ID :
72120
Sat, 07/25/2009 - 14:45
Auther :

NO TRAVEL WARNINGS ON RI SO FAR : FOREIGN MINISTRY



Jakarta, July 25 (ANTARA) - No foreign country has so far issued a travel warning on Indonesia following the bomb attacks on two top hotels in Jakarta last week, Indonesia's foreign ministry said.

The ministry's spokesman, Teuku Faizasyah, said on Friday a number of countries, such as the United States and Australia, had only issued a travel advisory, not a travel warning.

"So far, there has been no travel warnings but travel advisories from a number of countries such as the United States and Australia. It is a normal thing for a state to advise its citizens that they should be careful when they visit Indonesia," the foreign ministry spokesman said.

He said even though the countries had issued travel advisories, the decision to visit or not to visit Indonesia was still in the hands of the foreign citizens concerned.

Faizasyah said that in connection with the bomb attacks on the JW Marriott and Ritz Carlton hotels which killed nine people and injured 53 others in Jakarta on July 17, 2009, the United States and Australian governments had offered assistance for the investigation into the incidents.

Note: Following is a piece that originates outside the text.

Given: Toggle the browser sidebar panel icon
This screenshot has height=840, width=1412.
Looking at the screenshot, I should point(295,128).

The governments of the two countries had conveyed their offer officially to the Indonesian government. "We have received the offers and passed them on to the National Police who have to decide," the foreign ministry spokesman said when questioned about the matter.

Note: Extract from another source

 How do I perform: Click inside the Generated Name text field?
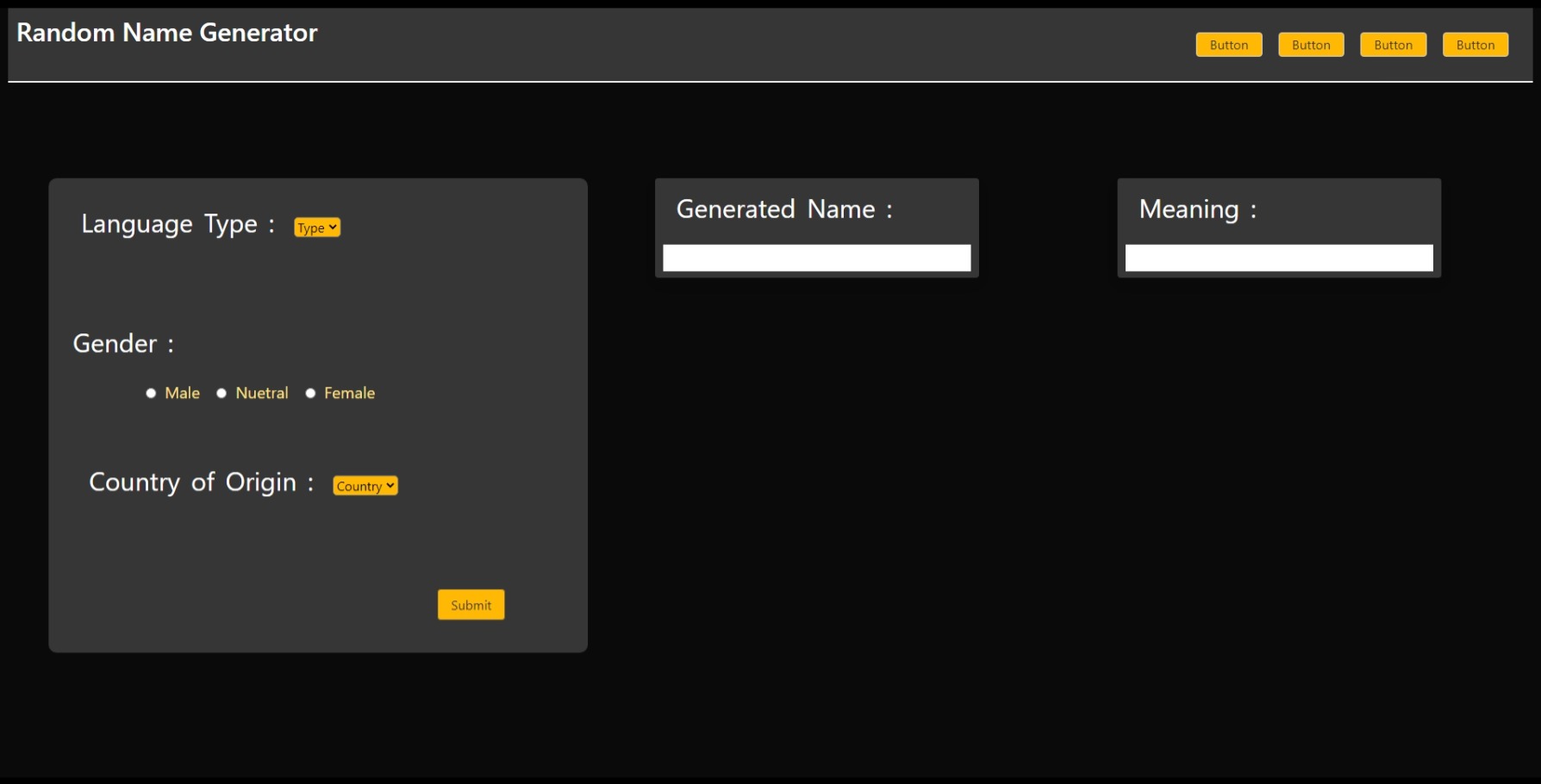click(x=815, y=257)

He said the United States would provide data, including DNA data on members of international terrorist networks. In the meantime, the Australian government had offered expertise in the identification of persons seen on CCTV footage.

In this case, CCTV footages were badly needed to help identify the perpetrators of the bombings of the two top hotels in the capital city which took place on Friday (July 17, 2009) last last week.